Without a useful predictive marker, however, the management of patients with HCC relies on prognostic markers. Although these cannot be used to determine whether a treatment should be provided, they can still guide the care of patients under treatment. For example, patients expected to have poor prognosis might require more frequent hospital visits and tumor assessments.

The reported prognostic markers for HCC include clinical parameters, tissue biomarkers, imaging parameters, and blood biomarkers (primarily, cytokines, angiogenic factors, and cell counts) [9]. In this issue, Saeki et al. reported that the levels of methylated septin 9 (m-SEPT9), a frequent target of liquid biopsy, may serve as a prognostic marker for patients who receive sorafenib or lenvatinib as first-line therapy for advanced HCC [10].

Although this study is adequately designed and employed both training and validation cohorts, the results may not be immediately clinically useful.
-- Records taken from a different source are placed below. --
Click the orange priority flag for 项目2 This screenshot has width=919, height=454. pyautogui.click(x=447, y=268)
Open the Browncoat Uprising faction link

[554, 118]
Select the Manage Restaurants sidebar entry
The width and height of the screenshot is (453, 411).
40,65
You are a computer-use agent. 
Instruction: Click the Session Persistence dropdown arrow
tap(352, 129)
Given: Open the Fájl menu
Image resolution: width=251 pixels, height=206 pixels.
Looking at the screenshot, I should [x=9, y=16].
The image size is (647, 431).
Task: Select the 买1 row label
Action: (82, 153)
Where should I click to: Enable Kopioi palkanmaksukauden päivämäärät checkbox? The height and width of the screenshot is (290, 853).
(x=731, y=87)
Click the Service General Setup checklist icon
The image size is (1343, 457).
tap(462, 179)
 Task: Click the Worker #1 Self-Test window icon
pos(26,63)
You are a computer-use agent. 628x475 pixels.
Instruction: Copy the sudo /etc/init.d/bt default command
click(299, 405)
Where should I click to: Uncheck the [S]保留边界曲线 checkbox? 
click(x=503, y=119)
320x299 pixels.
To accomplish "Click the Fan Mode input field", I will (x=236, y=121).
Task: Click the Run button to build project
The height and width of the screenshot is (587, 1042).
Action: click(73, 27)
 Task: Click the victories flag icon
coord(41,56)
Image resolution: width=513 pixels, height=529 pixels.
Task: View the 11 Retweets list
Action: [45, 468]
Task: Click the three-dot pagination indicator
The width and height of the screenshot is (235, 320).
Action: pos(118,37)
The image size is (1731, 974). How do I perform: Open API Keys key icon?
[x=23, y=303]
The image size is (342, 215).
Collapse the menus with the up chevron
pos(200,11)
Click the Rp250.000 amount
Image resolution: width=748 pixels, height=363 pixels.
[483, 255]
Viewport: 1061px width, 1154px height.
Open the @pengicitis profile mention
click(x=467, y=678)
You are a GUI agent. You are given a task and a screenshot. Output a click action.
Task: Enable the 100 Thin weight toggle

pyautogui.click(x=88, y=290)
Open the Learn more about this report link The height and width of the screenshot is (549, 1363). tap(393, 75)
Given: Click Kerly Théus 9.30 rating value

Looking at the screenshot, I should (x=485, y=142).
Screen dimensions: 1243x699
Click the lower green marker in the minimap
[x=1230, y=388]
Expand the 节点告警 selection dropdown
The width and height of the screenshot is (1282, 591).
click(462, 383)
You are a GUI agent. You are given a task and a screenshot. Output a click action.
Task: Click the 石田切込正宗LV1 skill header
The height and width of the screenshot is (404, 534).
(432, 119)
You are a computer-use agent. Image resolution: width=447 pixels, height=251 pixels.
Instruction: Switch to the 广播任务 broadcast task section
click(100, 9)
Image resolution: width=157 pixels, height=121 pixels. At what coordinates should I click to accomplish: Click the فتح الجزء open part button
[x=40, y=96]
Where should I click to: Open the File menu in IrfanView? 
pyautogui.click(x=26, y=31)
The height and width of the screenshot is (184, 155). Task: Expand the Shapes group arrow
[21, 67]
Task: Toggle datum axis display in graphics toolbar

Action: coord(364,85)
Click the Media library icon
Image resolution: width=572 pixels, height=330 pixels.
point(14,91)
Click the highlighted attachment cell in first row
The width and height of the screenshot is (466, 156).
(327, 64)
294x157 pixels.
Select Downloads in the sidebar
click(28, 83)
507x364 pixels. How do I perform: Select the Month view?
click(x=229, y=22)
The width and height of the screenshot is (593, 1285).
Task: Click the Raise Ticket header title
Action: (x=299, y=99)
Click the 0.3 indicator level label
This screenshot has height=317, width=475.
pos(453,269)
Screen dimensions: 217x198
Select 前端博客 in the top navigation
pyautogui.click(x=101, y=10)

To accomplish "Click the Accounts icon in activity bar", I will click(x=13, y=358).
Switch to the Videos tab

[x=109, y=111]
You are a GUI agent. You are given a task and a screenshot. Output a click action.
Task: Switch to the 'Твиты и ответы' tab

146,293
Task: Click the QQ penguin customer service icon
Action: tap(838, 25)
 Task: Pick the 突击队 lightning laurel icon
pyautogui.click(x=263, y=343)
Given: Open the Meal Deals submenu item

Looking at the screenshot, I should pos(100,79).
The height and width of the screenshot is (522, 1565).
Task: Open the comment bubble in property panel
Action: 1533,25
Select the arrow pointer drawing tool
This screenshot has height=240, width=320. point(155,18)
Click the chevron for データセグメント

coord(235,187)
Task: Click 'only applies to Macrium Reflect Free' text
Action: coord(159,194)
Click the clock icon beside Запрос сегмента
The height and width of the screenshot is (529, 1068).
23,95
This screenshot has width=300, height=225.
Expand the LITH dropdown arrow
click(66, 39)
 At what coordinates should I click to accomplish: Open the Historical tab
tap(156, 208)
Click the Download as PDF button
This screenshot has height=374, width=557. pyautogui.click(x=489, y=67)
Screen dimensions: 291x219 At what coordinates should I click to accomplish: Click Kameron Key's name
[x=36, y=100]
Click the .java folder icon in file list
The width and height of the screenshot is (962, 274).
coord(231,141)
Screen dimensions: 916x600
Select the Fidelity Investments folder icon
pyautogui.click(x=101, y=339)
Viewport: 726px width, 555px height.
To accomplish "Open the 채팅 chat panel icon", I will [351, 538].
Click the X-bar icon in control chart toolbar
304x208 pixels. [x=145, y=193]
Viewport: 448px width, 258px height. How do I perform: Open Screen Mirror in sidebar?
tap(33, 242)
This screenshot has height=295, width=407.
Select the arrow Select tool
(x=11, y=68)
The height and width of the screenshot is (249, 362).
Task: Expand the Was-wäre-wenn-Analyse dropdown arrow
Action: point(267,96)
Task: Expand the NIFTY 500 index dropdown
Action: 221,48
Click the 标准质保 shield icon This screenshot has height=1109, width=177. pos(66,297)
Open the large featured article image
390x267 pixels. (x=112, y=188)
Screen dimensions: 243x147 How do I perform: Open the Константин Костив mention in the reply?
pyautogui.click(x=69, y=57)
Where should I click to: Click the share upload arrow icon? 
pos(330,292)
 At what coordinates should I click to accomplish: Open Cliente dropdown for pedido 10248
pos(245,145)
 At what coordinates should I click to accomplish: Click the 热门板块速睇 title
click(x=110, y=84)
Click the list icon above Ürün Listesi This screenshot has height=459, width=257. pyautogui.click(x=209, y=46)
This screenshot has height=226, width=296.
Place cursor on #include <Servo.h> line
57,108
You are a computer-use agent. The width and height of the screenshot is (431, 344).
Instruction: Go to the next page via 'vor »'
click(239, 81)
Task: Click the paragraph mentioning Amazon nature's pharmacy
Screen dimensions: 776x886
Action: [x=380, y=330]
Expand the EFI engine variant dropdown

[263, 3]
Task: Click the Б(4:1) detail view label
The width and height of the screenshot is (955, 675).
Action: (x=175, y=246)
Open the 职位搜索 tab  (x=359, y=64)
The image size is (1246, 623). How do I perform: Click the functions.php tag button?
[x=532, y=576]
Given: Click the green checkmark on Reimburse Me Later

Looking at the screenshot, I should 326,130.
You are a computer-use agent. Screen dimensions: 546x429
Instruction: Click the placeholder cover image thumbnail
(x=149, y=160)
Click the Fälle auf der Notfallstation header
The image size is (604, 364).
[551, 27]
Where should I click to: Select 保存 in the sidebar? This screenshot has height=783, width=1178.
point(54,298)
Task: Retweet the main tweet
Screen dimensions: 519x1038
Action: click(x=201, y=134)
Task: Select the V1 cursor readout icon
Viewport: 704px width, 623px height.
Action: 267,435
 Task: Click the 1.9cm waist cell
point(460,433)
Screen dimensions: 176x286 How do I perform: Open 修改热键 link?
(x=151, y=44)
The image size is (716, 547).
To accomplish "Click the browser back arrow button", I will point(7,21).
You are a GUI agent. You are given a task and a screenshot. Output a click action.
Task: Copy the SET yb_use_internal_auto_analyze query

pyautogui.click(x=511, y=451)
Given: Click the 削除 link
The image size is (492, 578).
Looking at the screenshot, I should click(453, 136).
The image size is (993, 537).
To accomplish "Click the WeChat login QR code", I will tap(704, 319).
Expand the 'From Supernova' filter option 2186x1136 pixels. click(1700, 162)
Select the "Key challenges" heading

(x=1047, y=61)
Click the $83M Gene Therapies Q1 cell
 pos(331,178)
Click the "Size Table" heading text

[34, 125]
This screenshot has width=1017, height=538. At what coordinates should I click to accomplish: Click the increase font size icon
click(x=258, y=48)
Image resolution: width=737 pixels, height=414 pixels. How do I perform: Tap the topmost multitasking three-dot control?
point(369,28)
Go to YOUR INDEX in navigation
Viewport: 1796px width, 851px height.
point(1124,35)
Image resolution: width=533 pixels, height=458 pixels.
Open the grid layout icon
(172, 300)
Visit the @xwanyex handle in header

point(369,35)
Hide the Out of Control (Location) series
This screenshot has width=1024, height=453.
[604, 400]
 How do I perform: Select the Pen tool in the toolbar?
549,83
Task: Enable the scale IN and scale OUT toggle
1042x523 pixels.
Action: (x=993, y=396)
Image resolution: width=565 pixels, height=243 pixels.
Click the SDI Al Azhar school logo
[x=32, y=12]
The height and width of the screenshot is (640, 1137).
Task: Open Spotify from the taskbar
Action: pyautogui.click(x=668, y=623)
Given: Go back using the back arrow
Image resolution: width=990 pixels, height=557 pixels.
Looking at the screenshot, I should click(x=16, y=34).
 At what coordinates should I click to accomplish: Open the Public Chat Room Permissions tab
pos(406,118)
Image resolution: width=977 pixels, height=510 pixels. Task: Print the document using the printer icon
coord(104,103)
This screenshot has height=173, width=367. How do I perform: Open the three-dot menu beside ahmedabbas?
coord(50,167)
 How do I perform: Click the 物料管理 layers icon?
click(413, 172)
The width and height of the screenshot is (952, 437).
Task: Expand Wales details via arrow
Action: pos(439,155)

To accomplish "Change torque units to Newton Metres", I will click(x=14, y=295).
Targeted therapy alone is no longer the standard first-line therapy for most patients with advanced HCC. Whether the m-SEPT9 level is also prognostic for patients who receive immunotherapy remains unclear. If it is, this implies that the blood m-SEPT9 level represents tumor aggressiveness and extent. If not, m-SEPT9 may be associated with the mechanisms of targeted therapy.

Unfortunately, the study by Saeki et al. lacks the power to identify whether the m-SEPT9 level can differentiate between the efficacy of sorafenib and lenvatinib. A predictive marker remains the dream of all physicians taking care of patients with advanced HCC. The current study results encourage the authors to continue their work on m-SEPT9, especially with patients who receive various systemic therapies. Hopefully, this line of research might reveal the first useful predictive marker for advanced HCC.